Kiev-resident Vadym Iermolovych pleaded guilty to US Department of Justice allegations of breaching Marketwired, PR Newswire and Business Wire with intent to sell corporate confidential financial information to third parties and commit security fraud.
The group was international, with members from the Ukraine and the US. After a series of arrests, the hackers in Ukraine are to be extradited to the US for prosecution, US officials announce.
The 28-year-old hacker and eight accomplices launched elaborate cyber-attacks on PR distribution channels to access financial information such as earnings, gross margins and revenue. To sell the information to the traders, the hackers built a website which came with a “shopping list” and “wish list” for faster assistance. Companies that fell victim to the scheme include Bank of America, Honeywell, Hewlett-Packard and others.
The login credentials of 15 Business Wire employees were also stolen and used by the group to infect the network with malware.
Business Wire CEO Cathy Baron Tamraz says “no one is immune to the highly sophisticated illegal cyber-intrusions that are plaguing every aspect of our society,” Business Wire CEO Cathy Baron Tamraz says.
The investigation revealed the scam lasted from February 2010 to August 2015. During this time, “more than 150,000 press releases” were stolen, federal prosecutors declared. Trading more than 800 confidential press releases, the international hack “allegedly generated approximately $30 million in illegal profits.”

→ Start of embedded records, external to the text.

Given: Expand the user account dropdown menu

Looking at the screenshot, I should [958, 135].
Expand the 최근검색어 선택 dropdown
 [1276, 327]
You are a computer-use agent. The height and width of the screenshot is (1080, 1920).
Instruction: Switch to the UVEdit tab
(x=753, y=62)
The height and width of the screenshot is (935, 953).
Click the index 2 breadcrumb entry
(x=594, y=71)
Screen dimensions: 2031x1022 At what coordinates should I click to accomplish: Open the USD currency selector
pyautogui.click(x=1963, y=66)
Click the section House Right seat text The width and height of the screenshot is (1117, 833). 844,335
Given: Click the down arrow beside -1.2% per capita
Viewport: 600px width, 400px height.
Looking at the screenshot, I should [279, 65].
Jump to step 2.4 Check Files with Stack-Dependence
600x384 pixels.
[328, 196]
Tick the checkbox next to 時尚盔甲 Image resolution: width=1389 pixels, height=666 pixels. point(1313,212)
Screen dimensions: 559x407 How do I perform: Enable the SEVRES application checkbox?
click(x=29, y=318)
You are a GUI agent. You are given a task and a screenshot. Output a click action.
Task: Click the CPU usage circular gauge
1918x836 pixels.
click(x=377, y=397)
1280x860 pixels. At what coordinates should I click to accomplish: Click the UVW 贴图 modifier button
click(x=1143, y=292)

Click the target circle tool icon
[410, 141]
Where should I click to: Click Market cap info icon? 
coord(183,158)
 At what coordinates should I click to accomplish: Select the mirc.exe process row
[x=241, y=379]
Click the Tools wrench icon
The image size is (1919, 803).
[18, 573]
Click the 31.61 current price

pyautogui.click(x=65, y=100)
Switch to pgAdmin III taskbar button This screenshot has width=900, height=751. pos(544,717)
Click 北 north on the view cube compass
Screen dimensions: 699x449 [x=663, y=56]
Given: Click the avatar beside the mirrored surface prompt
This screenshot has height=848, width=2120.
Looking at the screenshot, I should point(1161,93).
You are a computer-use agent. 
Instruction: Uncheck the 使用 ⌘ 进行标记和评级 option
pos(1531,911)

To bring down the hackers and traders, the US Attorney’s Office joined forces with Homeland Security, US Secret Service, FBI, and US Securities Exchange Commission. In August 2015, the US Department of Justice, District of New Jersey, charged the group in Brooklyn, New York, and Newark federal court with a 23-count indictment for “hacking into the newswires and stealing confidential information about companies traded on the NASDAQ and NYSE in what is the largest scheme of its kind ever prosecuted.”